++++ Excerpted records ++++
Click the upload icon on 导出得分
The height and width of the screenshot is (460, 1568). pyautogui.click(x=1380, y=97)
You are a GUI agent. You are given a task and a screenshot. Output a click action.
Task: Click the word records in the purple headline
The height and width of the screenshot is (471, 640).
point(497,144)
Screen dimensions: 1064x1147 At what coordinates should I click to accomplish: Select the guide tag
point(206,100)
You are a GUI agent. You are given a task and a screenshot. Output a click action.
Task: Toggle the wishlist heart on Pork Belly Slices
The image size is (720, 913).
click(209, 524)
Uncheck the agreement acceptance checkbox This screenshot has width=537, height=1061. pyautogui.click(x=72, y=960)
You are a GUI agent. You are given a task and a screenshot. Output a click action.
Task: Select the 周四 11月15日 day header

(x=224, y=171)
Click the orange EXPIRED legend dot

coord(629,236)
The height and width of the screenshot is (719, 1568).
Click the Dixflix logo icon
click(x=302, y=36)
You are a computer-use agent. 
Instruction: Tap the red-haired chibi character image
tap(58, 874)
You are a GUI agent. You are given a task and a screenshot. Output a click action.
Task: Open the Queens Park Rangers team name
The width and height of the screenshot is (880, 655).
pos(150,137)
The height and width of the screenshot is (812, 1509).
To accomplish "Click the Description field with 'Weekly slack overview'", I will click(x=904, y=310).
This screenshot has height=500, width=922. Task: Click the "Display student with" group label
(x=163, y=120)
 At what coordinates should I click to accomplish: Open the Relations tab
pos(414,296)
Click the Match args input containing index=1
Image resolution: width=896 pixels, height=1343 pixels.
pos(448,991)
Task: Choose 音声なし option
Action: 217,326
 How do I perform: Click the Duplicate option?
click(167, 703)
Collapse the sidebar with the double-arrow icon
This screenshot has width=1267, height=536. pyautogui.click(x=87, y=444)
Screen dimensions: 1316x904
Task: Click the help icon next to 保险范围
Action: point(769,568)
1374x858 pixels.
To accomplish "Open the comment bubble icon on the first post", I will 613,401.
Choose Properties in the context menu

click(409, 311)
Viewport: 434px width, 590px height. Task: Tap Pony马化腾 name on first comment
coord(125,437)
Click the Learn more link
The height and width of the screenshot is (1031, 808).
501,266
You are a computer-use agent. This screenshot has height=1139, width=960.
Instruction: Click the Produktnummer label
++++
Work item.
Set the records above down again. Match them exactly.

Output for this task.
Click the upload icon on 导出得分
The height and width of the screenshot is (460, 1568). pyautogui.click(x=1380, y=97)
You are a GUI agent. You are given a task and a screenshot. Output a click action.
Task: Click the word records in the purple headline
The height and width of the screenshot is (471, 640).
point(497,144)
Screen dimensions: 1064x1147 At what coordinates should I click to accomplish: Select the guide tag
point(206,100)
You are a GUI agent. You are given a task and a screenshot. Output a click action.
Task: Toggle the wishlist heart on Pork Belly Slices
The image size is (720, 913).
click(209, 524)
Uncheck the agreement acceptance checkbox This screenshot has width=537, height=1061. pyautogui.click(x=72, y=960)
You are a GUI agent. You are given a task and a screenshot. Output a click action.
Task: Select the 周四 11月15日 day header

(x=224, y=171)
Click the orange EXPIRED legend dot

coord(629,236)
The height and width of the screenshot is (719, 1568).
Click the Dixflix logo icon
click(x=302, y=36)
You are a computer-use agent. 
Instruction: Tap the red-haired chibi character image
tap(58, 874)
You are a GUI agent. You are given a task and a screenshot. Output a click action.
Task: Open the Queens Park Rangers team name
The width and height of the screenshot is (880, 655).
pos(150,137)
The height and width of the screenshot is (812, 1509).
To accomplish "Click the Description field with 'Weekly slack overview'", I will click(x=904, y=310).
This screenshot has height=500, width=922. Task: Click the "Display student with" group label
(x=163, y=120)
 At what coordinates should I click to accomplish: Open the Relations tab
pos(414,296)
Click the Match args input containing index=1
Image resolution: width=896 pixels, height=1343 pixels.
pos(448,991)
Task: Choose 音声なし option
Action: 217,326
 How do I perform: Click the Duplicate option?
click(167, 703)
Collapse the sidebar with the double-arrow icon
This screenshot has width=1267, height=536. pyautogui.click(x=87, y=444)
Screen dimensions: 1316x904
Task: Click the help icon next to 保险范围
Action: point(769,568)
1374x858 pixels.
To accomplish "Open the comment bubble icon on the first post", I will 613,401.
Choose Properties in the context menu

click(409, 311)
Viewport: 434px width, 590px height. Task: Tap Pony马化腾 name on first comment
coord(125,437)
Click the Learn more link
The height and width of the screenshot is (1031, 808).
501,266
You are a computer-use agent. This screenshot has height=1139, width=960.
Instruction: Click the Produktnummer label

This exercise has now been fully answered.